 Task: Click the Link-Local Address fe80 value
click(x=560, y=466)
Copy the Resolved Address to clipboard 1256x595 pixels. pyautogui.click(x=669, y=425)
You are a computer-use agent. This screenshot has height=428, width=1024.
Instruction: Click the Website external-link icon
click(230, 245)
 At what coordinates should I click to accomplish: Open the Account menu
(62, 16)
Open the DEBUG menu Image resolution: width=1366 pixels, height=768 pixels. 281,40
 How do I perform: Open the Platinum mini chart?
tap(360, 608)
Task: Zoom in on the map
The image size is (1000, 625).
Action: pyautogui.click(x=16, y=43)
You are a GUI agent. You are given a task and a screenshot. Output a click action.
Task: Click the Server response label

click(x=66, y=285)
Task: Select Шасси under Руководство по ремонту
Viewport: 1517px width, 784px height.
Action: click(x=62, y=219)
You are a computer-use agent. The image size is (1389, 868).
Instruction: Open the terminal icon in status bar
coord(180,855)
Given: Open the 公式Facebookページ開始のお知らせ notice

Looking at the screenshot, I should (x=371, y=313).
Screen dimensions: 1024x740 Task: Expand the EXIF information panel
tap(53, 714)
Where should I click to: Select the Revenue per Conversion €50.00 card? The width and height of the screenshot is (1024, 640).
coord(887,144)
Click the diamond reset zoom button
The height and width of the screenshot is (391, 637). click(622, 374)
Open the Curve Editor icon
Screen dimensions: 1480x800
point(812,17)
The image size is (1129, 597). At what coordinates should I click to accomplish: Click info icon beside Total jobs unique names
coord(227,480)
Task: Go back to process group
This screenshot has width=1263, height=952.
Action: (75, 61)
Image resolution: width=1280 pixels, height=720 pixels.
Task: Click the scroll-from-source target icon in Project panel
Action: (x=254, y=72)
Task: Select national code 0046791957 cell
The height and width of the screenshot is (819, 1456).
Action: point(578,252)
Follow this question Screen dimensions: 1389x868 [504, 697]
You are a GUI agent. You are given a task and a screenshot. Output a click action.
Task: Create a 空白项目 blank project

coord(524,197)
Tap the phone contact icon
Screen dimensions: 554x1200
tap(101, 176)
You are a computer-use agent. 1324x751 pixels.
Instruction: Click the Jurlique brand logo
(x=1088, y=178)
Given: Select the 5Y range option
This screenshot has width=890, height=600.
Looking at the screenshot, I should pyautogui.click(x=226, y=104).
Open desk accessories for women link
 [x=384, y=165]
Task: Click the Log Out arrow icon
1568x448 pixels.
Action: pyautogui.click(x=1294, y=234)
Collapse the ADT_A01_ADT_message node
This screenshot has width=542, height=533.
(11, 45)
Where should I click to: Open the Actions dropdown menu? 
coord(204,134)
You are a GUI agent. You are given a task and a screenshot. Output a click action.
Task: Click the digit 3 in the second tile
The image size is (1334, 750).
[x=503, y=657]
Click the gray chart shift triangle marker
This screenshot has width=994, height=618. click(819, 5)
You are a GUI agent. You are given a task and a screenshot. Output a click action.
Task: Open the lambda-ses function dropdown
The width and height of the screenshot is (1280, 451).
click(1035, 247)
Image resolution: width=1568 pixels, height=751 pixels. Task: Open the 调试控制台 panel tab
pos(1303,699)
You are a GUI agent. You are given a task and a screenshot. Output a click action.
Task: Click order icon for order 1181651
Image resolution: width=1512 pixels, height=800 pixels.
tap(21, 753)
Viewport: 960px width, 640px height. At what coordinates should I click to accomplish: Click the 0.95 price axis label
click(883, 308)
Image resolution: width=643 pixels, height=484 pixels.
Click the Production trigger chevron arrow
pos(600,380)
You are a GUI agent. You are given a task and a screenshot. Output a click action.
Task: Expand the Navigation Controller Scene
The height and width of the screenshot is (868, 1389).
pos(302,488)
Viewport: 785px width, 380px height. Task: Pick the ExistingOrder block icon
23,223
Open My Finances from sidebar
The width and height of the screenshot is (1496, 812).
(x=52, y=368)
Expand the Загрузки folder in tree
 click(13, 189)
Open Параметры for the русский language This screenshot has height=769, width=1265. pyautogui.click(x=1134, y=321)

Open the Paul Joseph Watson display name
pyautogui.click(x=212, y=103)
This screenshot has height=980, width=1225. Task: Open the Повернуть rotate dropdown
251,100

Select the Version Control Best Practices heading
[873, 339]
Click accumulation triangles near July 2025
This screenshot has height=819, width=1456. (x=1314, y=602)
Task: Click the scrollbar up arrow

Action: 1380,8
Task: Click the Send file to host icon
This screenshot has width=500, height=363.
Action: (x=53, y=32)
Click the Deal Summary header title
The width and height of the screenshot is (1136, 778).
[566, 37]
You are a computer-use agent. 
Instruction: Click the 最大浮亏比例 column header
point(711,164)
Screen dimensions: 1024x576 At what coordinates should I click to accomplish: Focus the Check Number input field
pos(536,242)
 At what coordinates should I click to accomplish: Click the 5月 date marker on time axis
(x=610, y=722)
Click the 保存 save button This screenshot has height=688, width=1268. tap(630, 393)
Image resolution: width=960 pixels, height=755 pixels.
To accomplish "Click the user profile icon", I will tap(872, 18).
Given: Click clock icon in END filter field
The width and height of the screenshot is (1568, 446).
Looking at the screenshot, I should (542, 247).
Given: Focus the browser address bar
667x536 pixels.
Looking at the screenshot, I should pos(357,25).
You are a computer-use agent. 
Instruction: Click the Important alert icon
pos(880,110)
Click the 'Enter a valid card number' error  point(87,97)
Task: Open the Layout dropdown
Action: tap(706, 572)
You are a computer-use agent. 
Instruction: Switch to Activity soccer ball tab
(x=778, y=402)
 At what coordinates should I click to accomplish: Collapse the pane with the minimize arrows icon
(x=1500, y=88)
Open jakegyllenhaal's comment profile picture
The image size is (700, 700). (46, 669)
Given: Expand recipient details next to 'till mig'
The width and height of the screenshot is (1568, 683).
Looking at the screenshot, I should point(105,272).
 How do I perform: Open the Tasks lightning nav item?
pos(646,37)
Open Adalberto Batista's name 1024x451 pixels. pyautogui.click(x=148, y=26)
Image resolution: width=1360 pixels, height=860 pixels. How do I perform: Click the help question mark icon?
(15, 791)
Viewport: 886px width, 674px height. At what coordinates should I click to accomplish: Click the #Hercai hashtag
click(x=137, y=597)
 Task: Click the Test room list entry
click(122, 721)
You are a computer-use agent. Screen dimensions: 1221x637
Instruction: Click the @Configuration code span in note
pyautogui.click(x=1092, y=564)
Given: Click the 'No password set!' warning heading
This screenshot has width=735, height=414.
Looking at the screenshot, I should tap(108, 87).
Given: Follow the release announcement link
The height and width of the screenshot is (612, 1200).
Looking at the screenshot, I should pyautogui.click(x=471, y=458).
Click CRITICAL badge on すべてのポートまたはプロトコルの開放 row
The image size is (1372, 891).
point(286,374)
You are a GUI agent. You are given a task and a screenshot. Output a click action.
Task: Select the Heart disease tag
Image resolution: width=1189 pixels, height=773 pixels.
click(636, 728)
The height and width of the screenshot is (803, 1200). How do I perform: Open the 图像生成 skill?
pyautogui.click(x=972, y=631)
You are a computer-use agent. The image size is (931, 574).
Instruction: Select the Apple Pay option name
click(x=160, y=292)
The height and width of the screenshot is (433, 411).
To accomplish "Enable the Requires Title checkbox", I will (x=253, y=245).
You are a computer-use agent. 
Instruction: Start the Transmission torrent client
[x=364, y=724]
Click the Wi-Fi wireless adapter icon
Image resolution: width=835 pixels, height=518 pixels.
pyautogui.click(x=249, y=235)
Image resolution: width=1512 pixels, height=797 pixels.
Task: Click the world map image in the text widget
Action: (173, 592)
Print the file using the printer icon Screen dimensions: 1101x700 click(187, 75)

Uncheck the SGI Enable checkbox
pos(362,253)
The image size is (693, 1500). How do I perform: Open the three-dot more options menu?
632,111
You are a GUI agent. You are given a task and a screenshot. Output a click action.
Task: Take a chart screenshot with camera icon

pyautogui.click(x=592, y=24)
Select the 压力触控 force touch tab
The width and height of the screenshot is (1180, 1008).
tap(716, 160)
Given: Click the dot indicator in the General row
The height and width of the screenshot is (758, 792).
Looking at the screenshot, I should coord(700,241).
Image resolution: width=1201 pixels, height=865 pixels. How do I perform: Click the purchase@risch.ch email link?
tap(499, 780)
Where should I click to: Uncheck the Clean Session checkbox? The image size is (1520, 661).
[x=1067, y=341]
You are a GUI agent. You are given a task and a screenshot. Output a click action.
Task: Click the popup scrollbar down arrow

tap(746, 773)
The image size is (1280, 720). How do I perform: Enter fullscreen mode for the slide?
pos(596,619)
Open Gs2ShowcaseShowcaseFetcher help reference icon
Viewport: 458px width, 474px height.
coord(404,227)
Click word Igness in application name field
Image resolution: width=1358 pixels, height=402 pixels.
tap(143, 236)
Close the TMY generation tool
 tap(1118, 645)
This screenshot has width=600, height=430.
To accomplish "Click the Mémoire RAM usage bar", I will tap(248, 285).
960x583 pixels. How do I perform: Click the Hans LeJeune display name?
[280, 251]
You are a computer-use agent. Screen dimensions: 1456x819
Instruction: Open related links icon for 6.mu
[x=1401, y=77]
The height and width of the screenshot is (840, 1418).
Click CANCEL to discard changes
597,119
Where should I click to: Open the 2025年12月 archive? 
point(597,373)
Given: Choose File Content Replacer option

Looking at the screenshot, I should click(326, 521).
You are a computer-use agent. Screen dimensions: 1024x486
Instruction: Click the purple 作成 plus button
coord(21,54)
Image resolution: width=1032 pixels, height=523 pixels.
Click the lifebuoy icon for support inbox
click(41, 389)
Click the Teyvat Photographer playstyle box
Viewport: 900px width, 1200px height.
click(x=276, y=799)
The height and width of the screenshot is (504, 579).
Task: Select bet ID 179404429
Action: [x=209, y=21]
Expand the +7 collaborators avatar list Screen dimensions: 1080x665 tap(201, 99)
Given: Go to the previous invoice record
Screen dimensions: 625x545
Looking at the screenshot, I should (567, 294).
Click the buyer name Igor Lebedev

####################

▸ WRITTEN EXERCISE
Reproduce the items word for word, from the line with "960x583 pixels. How" up to and including the last line of the items.

▸ REPLY TO THE TASK
960x583 pixels. How do I perform: Click the Hans LeJeune display name?
[280, 251]
You are a computer-use agent. Screen dimensions: 1456x819
Instruction: Open related links icon for 6.mu
[x=1401, y=77]
The height and width of the screenshot is (840, 1418).
Click CANCEL to discard changes
597,119
Where should I click to: Open the 2025年12月 archive? 
point(597,373)
Given: Choose File Content Replacer option

Looking at the screenshot, I should click(326, 521).
You are a computer-use agent. Screen dimensions: 1024x486
Instruction: Click the purple 作成 plus button
coord(21,54)
Image resolution: width=1032 pixels, height=523 pixels.
Click the lifebuoy icon for support inbox
click(41, 389)
Click the Teyvat Photographer playstyle box
Viewport: 900px width, 1200px height.
click(x=276, y=799)
The height and width of the screenshot is (504, 579).
Task: Select bet ID 179404429
Action: [x=209, y=21]
Expand the +7 collaborators avatar list Screen dimensions: 1080x665 tap(201, 99)
Given: Go to the previous invoice record
Screen dimensions: 625x545
Looking at the screenshot, I should (567, 294).
Click the buyer name Igor Lebedev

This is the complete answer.